### Stored data
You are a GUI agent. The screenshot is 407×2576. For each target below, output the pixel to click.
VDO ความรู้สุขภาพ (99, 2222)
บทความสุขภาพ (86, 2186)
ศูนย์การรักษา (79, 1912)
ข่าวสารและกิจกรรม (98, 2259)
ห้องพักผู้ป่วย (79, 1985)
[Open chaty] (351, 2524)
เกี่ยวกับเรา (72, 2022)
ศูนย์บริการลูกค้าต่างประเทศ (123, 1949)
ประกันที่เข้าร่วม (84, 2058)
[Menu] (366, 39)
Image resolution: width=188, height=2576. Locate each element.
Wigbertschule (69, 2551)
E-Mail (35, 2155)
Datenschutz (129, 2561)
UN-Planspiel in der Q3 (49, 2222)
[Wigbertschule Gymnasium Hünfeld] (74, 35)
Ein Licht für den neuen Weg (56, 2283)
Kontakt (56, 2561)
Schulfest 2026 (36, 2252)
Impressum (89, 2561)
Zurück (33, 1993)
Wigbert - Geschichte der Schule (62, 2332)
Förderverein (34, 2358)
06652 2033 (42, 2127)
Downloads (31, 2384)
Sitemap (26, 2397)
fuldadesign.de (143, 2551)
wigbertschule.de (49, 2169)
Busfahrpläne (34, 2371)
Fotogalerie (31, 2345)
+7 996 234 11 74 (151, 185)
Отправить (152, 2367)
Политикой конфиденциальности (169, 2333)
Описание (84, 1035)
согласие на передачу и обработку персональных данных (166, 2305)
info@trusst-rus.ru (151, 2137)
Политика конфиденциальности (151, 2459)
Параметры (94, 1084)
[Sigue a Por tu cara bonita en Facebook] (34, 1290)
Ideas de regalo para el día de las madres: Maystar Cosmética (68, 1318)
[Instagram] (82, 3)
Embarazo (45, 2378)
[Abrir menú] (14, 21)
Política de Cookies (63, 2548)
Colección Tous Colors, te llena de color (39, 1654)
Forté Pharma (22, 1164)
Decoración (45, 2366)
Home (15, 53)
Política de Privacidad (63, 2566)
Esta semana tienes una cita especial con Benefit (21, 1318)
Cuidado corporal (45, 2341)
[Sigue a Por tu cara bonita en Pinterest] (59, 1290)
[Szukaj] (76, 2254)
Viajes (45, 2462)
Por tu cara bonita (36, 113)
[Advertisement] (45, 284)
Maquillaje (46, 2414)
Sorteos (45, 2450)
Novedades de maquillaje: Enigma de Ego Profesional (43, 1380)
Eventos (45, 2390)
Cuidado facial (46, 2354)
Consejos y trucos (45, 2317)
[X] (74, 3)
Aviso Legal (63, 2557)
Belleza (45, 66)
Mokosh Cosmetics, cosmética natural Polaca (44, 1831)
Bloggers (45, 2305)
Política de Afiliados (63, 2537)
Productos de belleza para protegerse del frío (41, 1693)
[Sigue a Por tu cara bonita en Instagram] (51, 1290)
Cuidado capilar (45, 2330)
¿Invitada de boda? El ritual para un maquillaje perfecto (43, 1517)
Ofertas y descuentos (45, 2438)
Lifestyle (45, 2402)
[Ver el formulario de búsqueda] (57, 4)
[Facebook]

### Exercise instructions
Print the complete listing again, exactly as it stands.

### Solved problem
You are a GUI agent. The screenshot is 407×2576. For each target below, output the pixel to click.
VDO ความรู้สุขภาพ (99, 2222)
บทความสุขภาพ (86, 2186)
ศูนย์การรักษา (79, 1912)
ข่าวสารและกิจกรรม (98, 2259)
ห้องพักผู้ป่วย (79, 1985)
[Open chaty] (351, 2524)
เกี่ยวกับเรา (72, 2022)
ศูนย์บริการลูกค้าต่างประเทศ (123, 1949)
ประกันที่เข้าร่วม (84, 2058)
[Menu] (366, 39)
Image resolution: width=188, height=2576. Locate each element.
Wigbertschule (69, 2551)
E-Mail (35, 2155)
Datenschutz (129, 2561)
UN-Planspiel in der Q3 (49, 2222)
[Wigbertschule Gymnasium Hünfeld] (74, 35)
Ein Licht für den neuen Weg (56, 2283)
Kontakt (56, 2561)
Schulfest 2026 (36, 2252)
Impressum (89, 2561)
Zurück (33, 1993)
Wigbert - Geschichte der Schule (62, 2332)
Förderverein (34, 2358)
06652 2033 (42, 2127)
Downloads (31, 2384)
Sitemap (26, 2397)
fuldadesign.de (143, 2551)
wigbertschule.de (49, 2169)
Busfahrpläne (34, 2371)
Fotogalerie (31, 2345)
+7 996 234 11 74 (151, 185)
Отправить (152, 2367)
Политикой конфиденциальности (169, 2333)
Описание (84, 1035)
согласие на передачу и обработку персональных данных (166, 2305)
info@trusst-rus.ru (151, 2137)
Политика конфиденциальности (151, 2459)
Параметры (94, 1084)
[Sigue a Por tu cara bonita en Facebook] (34, 1290)
Ideas de regalo para el día de las madres: Maystar Cosmética (68, 1318)
[Instagram] (82, 3)
Embarazo (45, 2378)
[Abrir menú] (14, 21)
Política de Cookies (63, 2548)
Colección Tous Colors, te llena de color (39, 1654)
Forté Pharma (22, 1164)
Decoración (45, 2366)
Home (15, 53)
Política de Privacidad (63, 2566)
Esta semana tienes una cita especial con Benefit (21, 1318)
Cuidado corporal (45, 2341)
[Sigue a Por tu cara bonita en Pinterest] (59, 1290)
[Szukaj] (76, 2254)
Viajes (45, 2462)
Por tu cara bonita (36, 113)
[Advertisement] (45, 284)
Maquillaje (46, 2414)
Sorteos (45, 2450)
Novedades de maquillaje: Enigma de Ego Profesional (43, 1380)
Eventos (45, 2390)
Cuidado facial (46, 2354)
Consejos y trucos (45, 2317)
[X] (74, 3)
Aviso Legal (63, 2557)
Belleza (45, 66)
Mokosh Cosmetics, cosmética natural Polaca (44, 1831)
Bloggers (45, 2305)
Política de Afiliados (63, 2537)
Productos de belleza para protegerse del frío (41, 1693)
[Sigue a Por tu cara bonita en Instagram] (51, 1290)
Cuidado capilar (45, 2330)
¿Invitada de boda? El ritual para un maquillaje perfecto (43, 1517)
Ofertas y descuentos (45, 2438)
Lifestyle (45, 2402)
[Ver el formulario de búsqueda] (57, 4)
[Facebook]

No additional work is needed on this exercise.